Ben Yehuda scrutinised Hebrew down through the centuries. If the vocabulary of the Tanakh was not sufficient, he took words from the Mishnah, the Talmud and other sources. After his death, the work has been continued by others, and in Israel today the Vad HaLashon (Language Institute) discusses the usage of new and existing Hebrew words. The result is that Modern Hebrew blends seamlessly with Hebrew down through the centuries.

A large number of words in Modern Hebrew are international words; words such as mathematics, radio and television have found their way almost unchanged into languages all across the world. In most other cases, however, Hebrew words for these modern concepts have been created from Biblical roots. Let us look at a few examples from Modern Hebrew.
 
 
  • Hovercraft is marchef – taken from the word 'hover' or 'move' in Genesis 1:2.
  • Electricity is chashmal – taken from the word amber in Ezekiel 1:4, 27; 8:2.
  • Passport is darkon, taken from the common Biblical word for a path, a road.
  • Computer is machshev, taken from the common Biblical word to think.
  • Company, friend, organisation, member is chevra, taken from the common Biblical root to bind together.
  • Book, library both come from the common Biblical root sefer (a scroll).
  • Words in electronics such as wire (chut), capacitor (kabal), resistor (nagad), microwave (microgal) all come from common Biblical roots.

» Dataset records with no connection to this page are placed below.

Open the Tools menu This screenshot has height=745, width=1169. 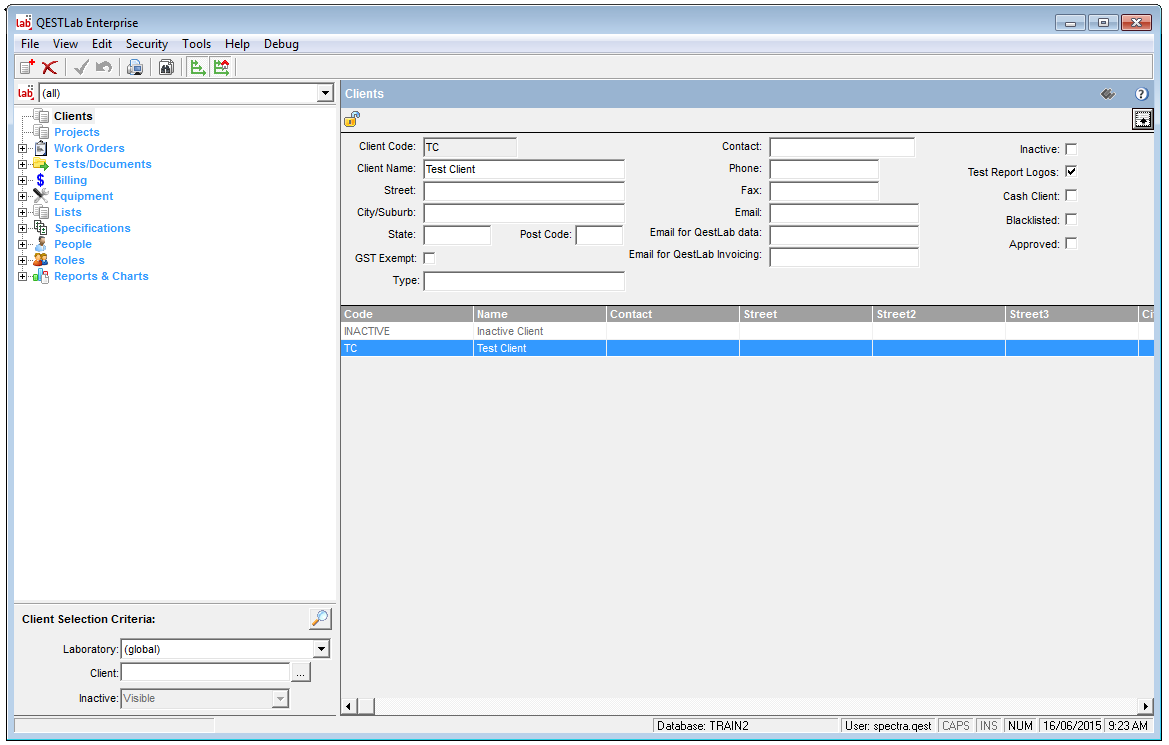tap(196, 44)
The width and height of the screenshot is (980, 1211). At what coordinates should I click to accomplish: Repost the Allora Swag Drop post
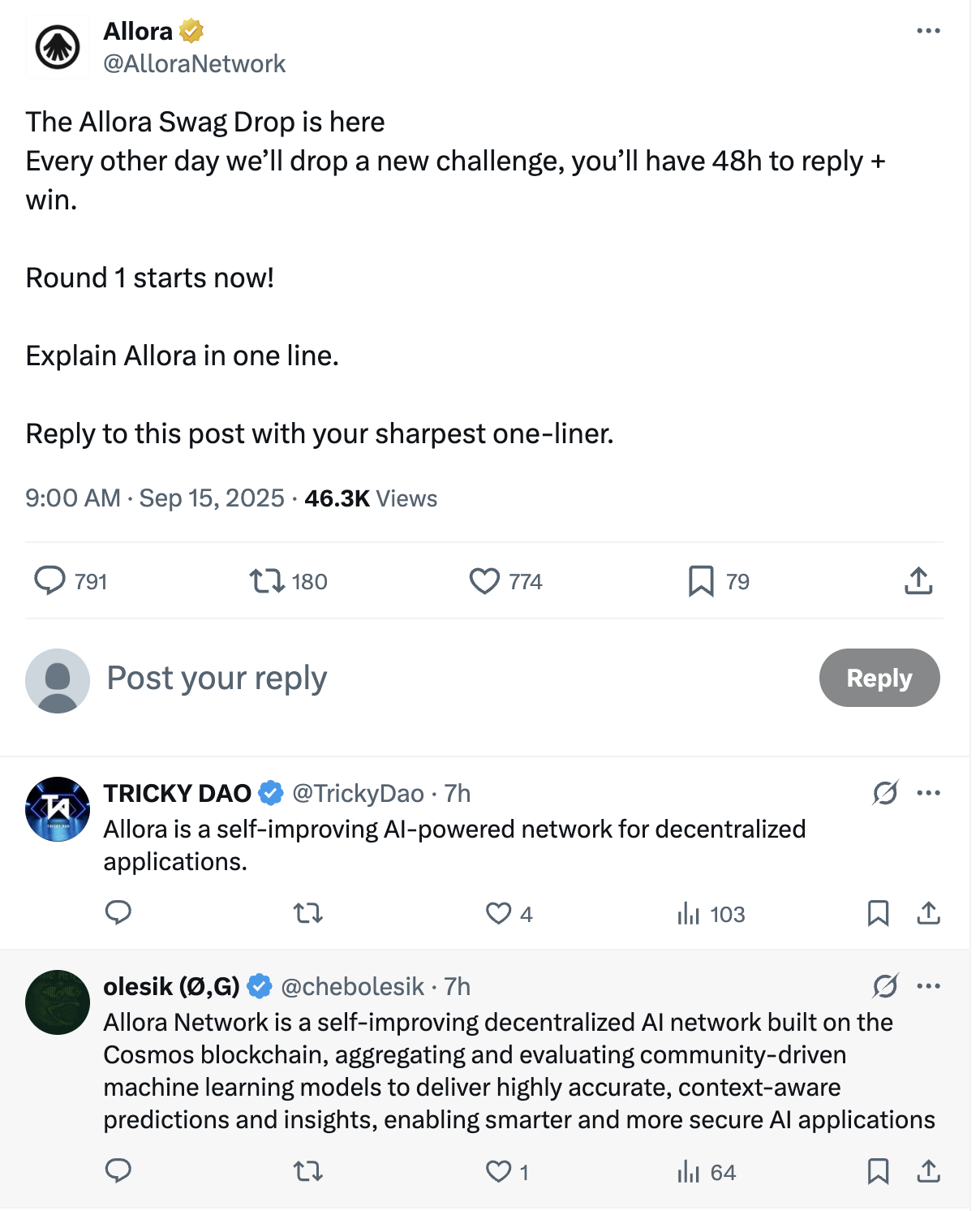(x=267, y=581)
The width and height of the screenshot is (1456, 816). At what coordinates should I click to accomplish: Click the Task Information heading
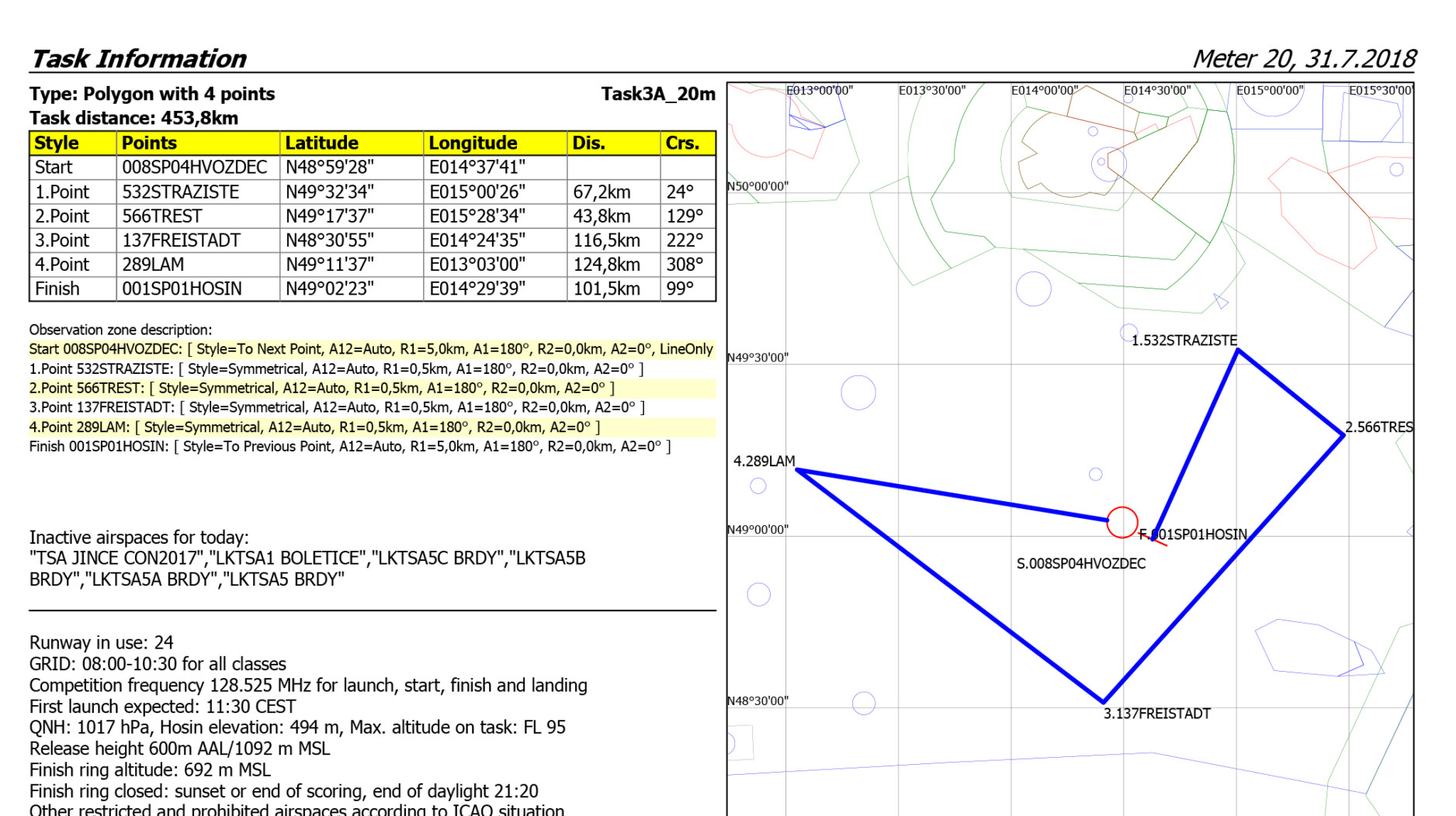coord(138,59)
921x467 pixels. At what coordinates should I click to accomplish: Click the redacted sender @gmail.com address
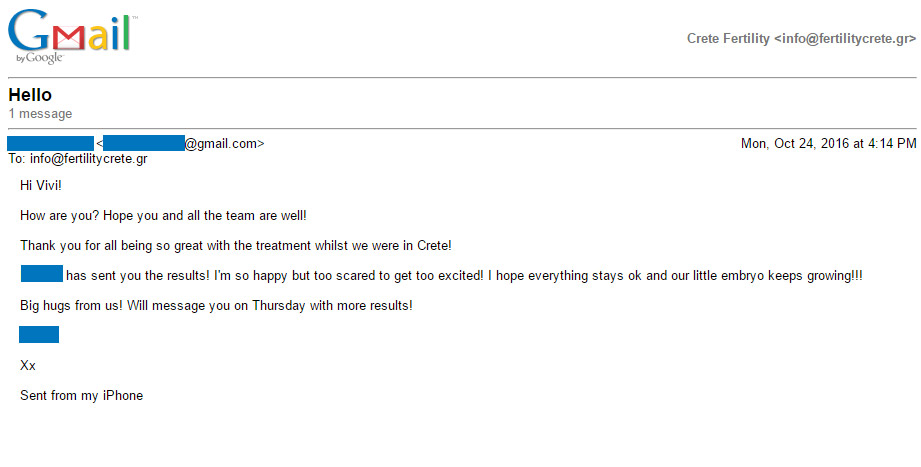(183, 143)
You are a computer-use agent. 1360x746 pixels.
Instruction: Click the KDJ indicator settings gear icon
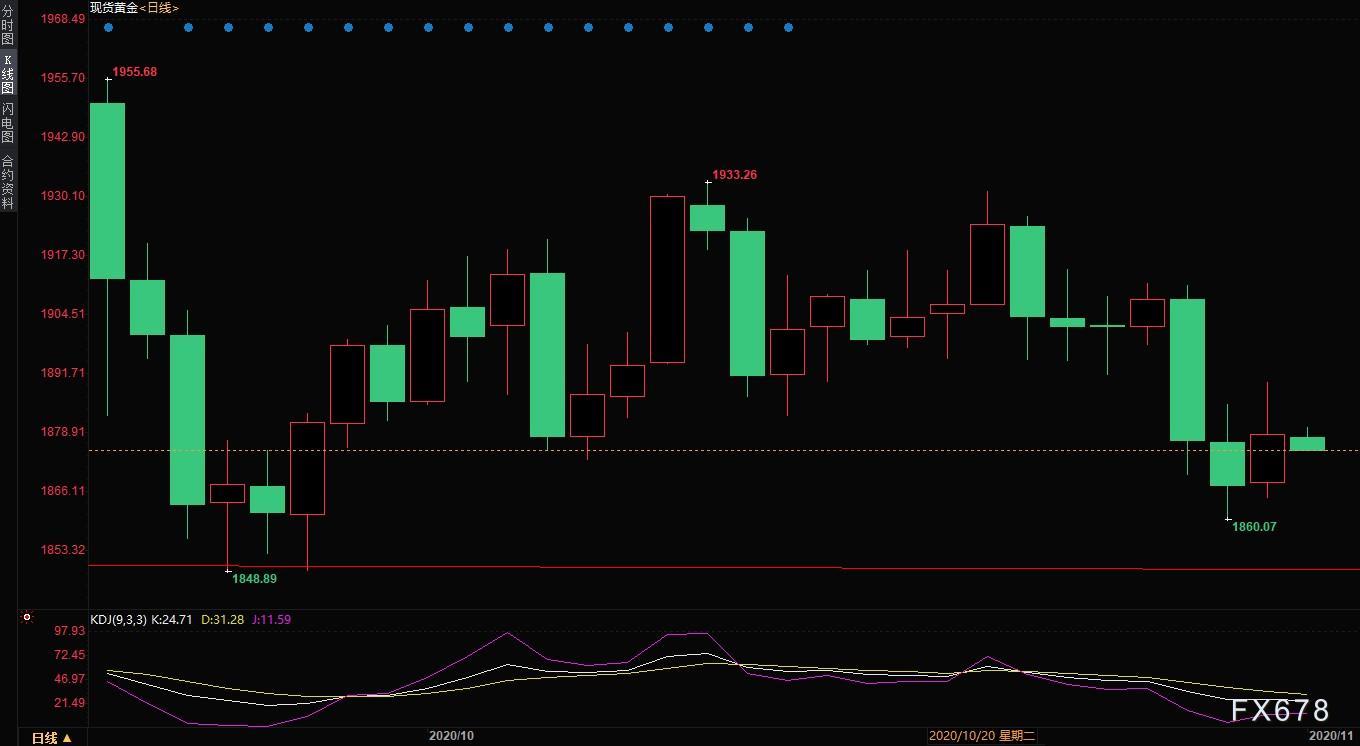(x=27, y=619)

These brief examples illustrate how Modern Hebrew has adapted the root meanings of words in the Tanakh to form new words for new concepts. Truly, Hebrew down through the centuries blends perfectly into Modern Hebrew as spoken in Israel today. Fresh life has been breathed into the Holy Language, just as fresh life has been breathed into the Jewish people as they return to the Land of Israel again, ready for the fulfilment of the things spoken by the prophets in the Hebrew Scriptures and the coming of the Messiah. Am Israel chai! The people of Israel live!